El TDAH es uno de los trastornos del neurodesarrollo más frecuentes, afectando aproximadamente al 5 % de los niños y adolescentes a nivel mundial, según la Organización Mundial de la Salud (OMS). Su impacto no se limita a la edad escolar:

  • El Instituto Nacional de Salud Mental de Estados Unidos (NIMH) indica que entre el 50 % y el 60 % de quienes son diagnosticados en la infancia continúan presentando síntomas durante su adultez.

  • Esta realidad subraya la importancia de abordar el TDAH desde una perspectiva de largo plazo, acompañando adecuadamente cada fase del desarrollo humano.

Desafíos en el diagnóstico y la detección

La identificación del TDAH presenta retos significativos, ya que sus síntomas —tales como dificultades de atención, impulsividad e hiperactividad— pueden variar con el tiempo o confundirse con problemas de conducta y dificultades de aprendizaje propias del crecimiento. Por esta razón, la evaluación profesional debe ser integral, considerando los contextos familiar, escolar, social y clínico de cada individuo.

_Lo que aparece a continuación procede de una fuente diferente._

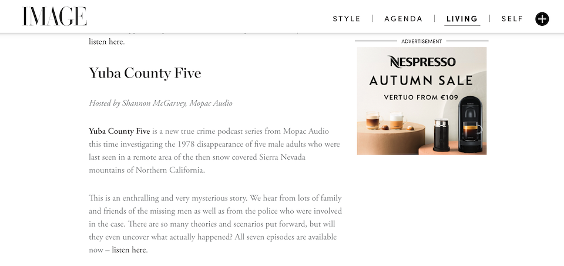
Task: Open the black plus menu icon
Action: [x=542, y=19]
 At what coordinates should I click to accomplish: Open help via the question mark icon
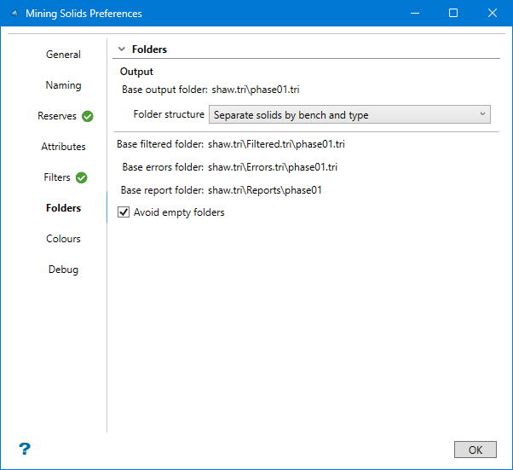(x=25, y=449)

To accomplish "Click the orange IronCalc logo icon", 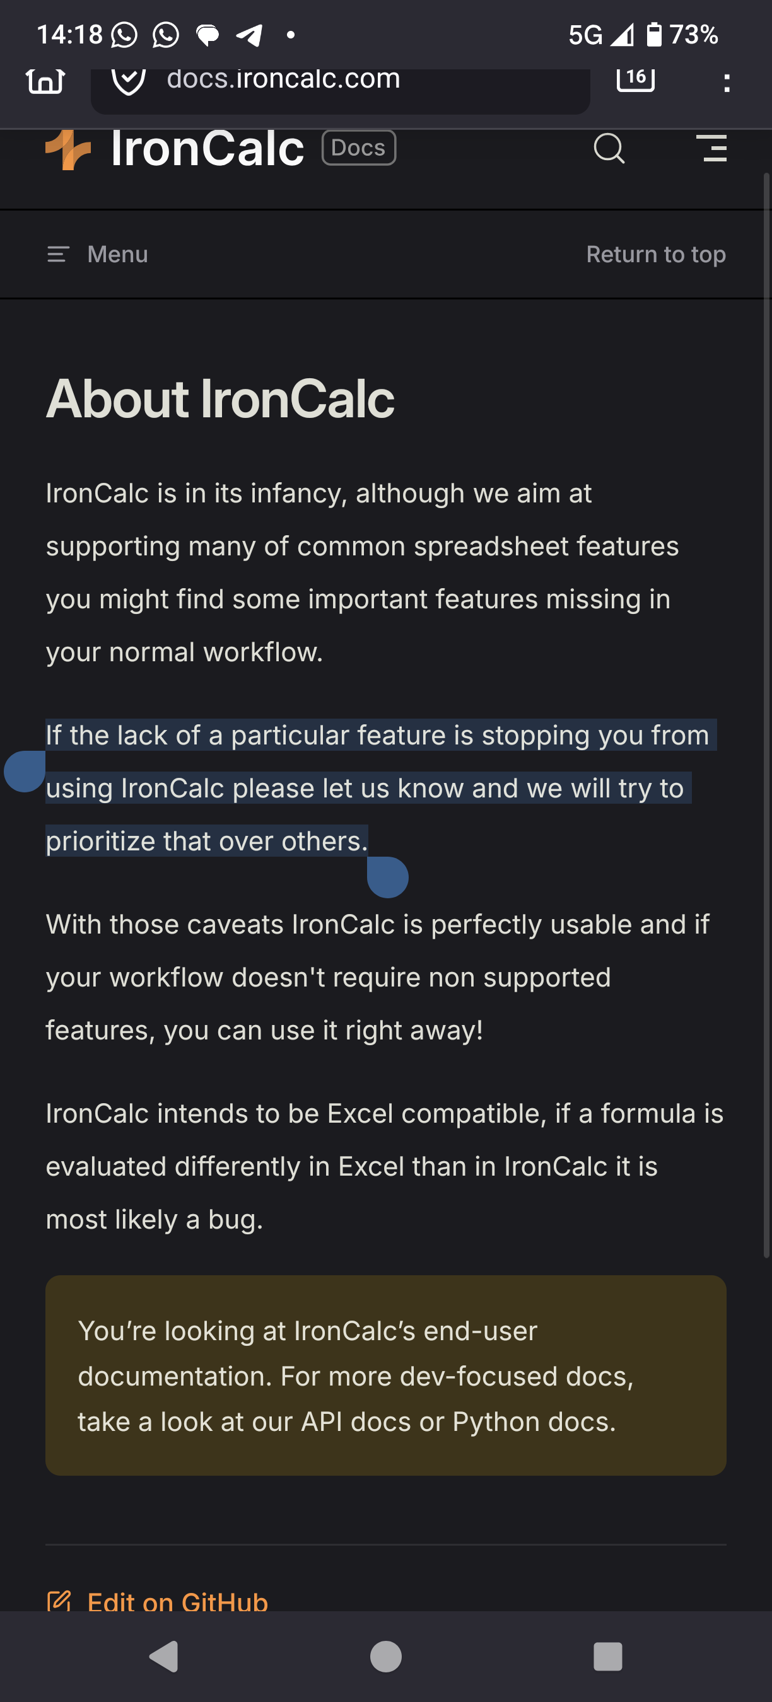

Prevención y bienestar integral

Generar mayor comprensión sobre este diagnóstico es vital para fortalecer el bienestar emocional y académico, además de mitigar los estigmas que aún persisten. La Dra. Camila Navarro, Coordinadora Médica de Convenios de Plan Vital, destaca que la prevención y el reconocimiento oportuno de las señales pueden marcar una diferencia significativa:

  • Una evaluación temprana permite implementar estrategias de acompañamiento adaptadas, mejorando la organización, la regulación emocional y las relaciones interpersonales.

  • El acceso a orientación profesional facilita una mejor adaptación a los desafíos de la vida cotidiana, elevando así la calidad de vida de las personas.